Read The Oxford Book of American Det Online
Authors: Utente
“But the astral body,” said Caroline suddenly into the silence, “couldn’t have talked.
And I heard Marie speak. She was in Jessica’s room, and the door was closed, and I heard her talking to Jessica. And then—that’s what’s queer—I went straight on past the door and into Marie’s room, and there was Marie sitting there. Isn’t it queer?”
“Why were you frightened?”
“Because—because—“ Caroline’s hands twisted together. “I don’t know why. Except that I had a—a feeling.”
“Nonsense,” Jessica laughed. There was again the luminous flash in her shadowed eyes, and she spoke more rapidly than usual. “You see, Susan Dare, how nonsensical all this is. How utterly fantastic!”
“There was Marie,” said Caroline. “She was talking to you.” Jessica’s silks rustled, and she walked rigidly and quickly to Caroline and leaned over so that she could grip Caroline’s shoulder and force Caroline to meet her eyes. David tried to intervene, and she brushed him away and said hoarsely:
“Caroline, you poor little fool. You thought you’d get this young woman here and try to establish your innocence of the crime. All this talk is sheer nonsense.

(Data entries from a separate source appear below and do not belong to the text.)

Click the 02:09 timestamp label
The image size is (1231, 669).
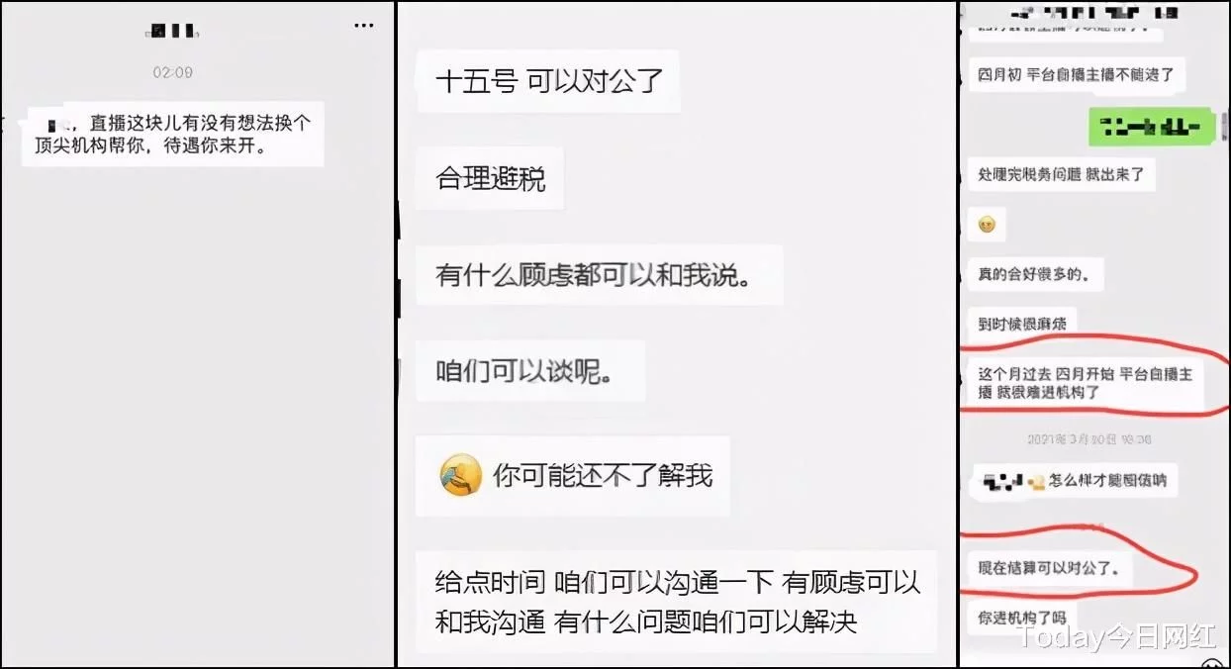(173, 72)
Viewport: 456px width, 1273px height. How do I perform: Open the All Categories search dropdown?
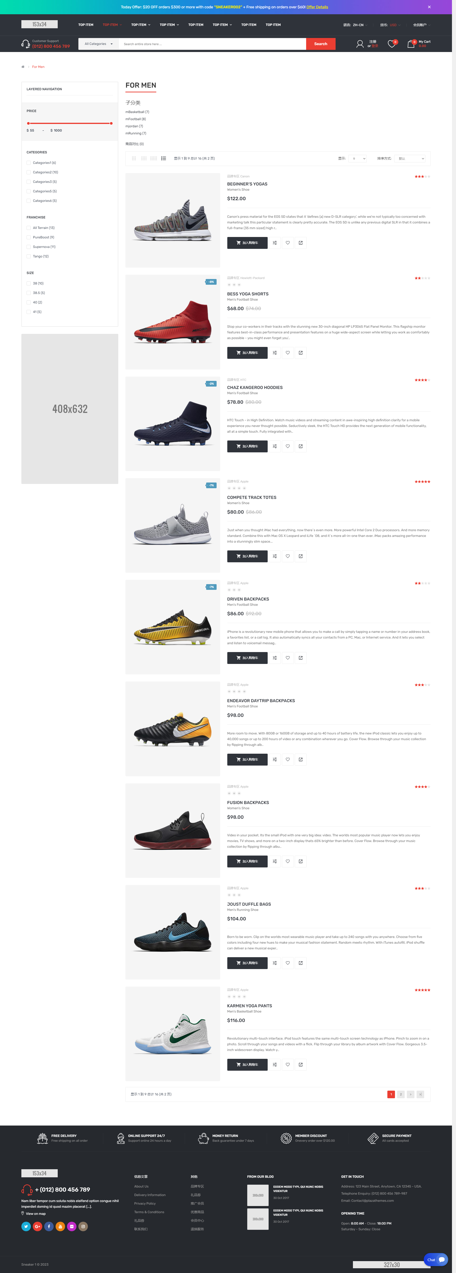[x=98, y=44]
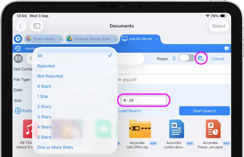The height and width of the screenshot is (157, 244).
Task: Expand the rating filter dropdown showing All
Action: (144, 100)
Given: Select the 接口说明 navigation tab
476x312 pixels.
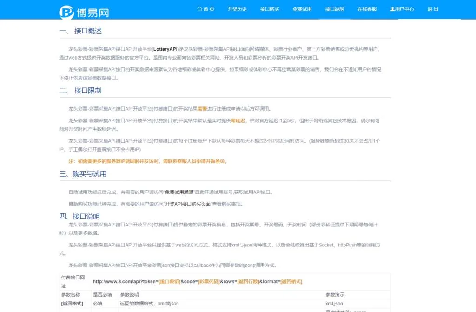Looking at the screenshot, I should point(335,9).
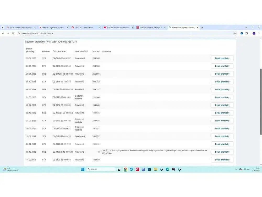The width and height of the screenshot is (262, 197).
Task: Open a new tab with the plus icon
Action: (202, 28)
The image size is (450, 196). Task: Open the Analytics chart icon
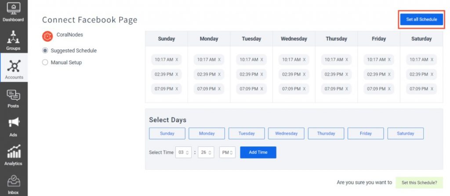14,151
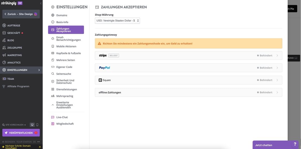The image size is (301, 149).
Task: Open Mobile Aktionen with the phone icon
Action: 52,46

You are cunning after the way of fools such as you. Tell me this, Caroline—“ She paused long enough to take a great gasp of breath. She was more powerful, more invincible than Susan had seen her. “Tell me. Where was David when the revolver was fired?” Caroline was shrinking backward. David said quickly: “She’ll say anything to protect me. She’ll say anything, and you—“
“Be quiet, David. Caroline, answer me.”
“He was at the door of his room,” said Caroline.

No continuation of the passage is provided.